CPU usage extremely high

Hello, I am running pytorch and the cpu usage of a single thread is exceeding 100. It’s actually over 1000 and near 2000. As a result even though the number of workers are 5 and no other process is running, the cpu load average from ‘htop’ is over 20.

the main process is using over 2000 of cpu usage while the data feeders(workers) are using around 100.

I am using pytorch 1.1 and cuda 9.1.

Are there any other things that I have to check?

Using OMP_NUM_THREADS=1 or torch.set_num_threads() to control cpu parallelization

1 Like

Tried this but did not work. It didn’t have any effect.

from __future__ import print_function
import argparse
import torch
import torch.nn as nn
import torch.nn.functional as F
import torch.optim as optim
from torchvision import datasets, transforms

class Net(nn.Module):
    def __init__(self):
        super(Net, self).__init__()
        self.conv1 = nn.Conv2d(1, 20, 5, 1)
        self.conv2 = nn.Conv2d(20, 50, 5, 1)
        self.fc1 = nn.Linear(4 * 4 * 50, 500)
        self.fc2 = nn.Linear(500, 10)

    def forward(self, x):
        x = F.relu(self.conv1(x))
        x = F.max_pool2d(x, 2, 2)
        x = F.relu(self.conv2(x))
        x = F.max_pool2d(x, 2, 2)
        x = x.view(-1, 4 * 4 * 50)
        x = F.relu(self.fc1(x))
        x = self.fc2(x)
        return F.log_softmax(x, dim=1)

def train(args, model, device, train_loader, optimizer, epoch):
    for batch_idx, (data, target) in enumerate(train_loader):
        data, target = data.to(device), target.to(device)
        output = model(data)
        loss = F.nll_loss(output, target)
        if batch_idx % args.log_interval == 0:
            print('Train Epoch: {} [{}/{} ({:.0f}%)]\tLoss: {:.6f}'.format(
                epoch, batch_idx * len(data), len(train_loader.dataset),
                       100. * batch_idx / len(train_loader), loss.item()))
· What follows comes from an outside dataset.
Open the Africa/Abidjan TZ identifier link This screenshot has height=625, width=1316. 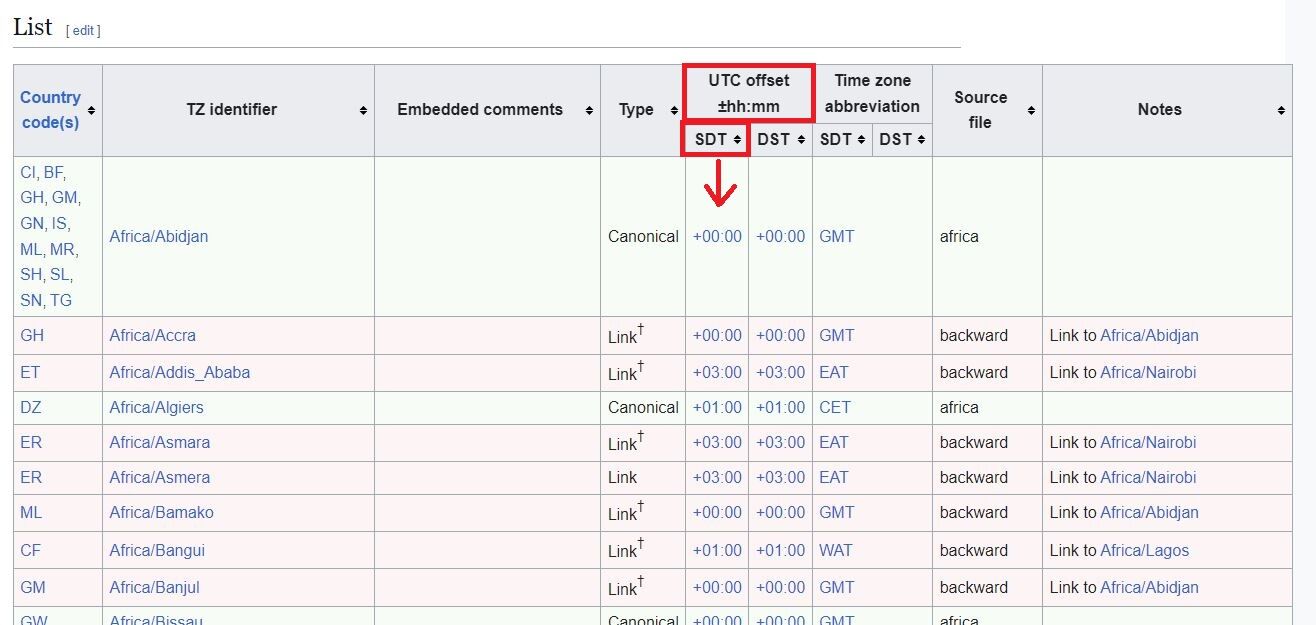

def test(args, model, device, test_loader):
    test_loss = 0
    correct = 0
    with torch.no_grad():
        for data, target in test_loader:
            data, target = data.to(device), target.to(device)
            output = model(data)
            test_loss += F.nll_loss(output, target,
                                    reduction='sum').item()  # sum up batch loss
            pred = output.argmax(dim=1,
                                 keepdim=True)  # get the index of the max log-probability
            correct += pred.eq(target.view_as(pred)).sum().item()

    test_loss /= len(test_loader.dataset)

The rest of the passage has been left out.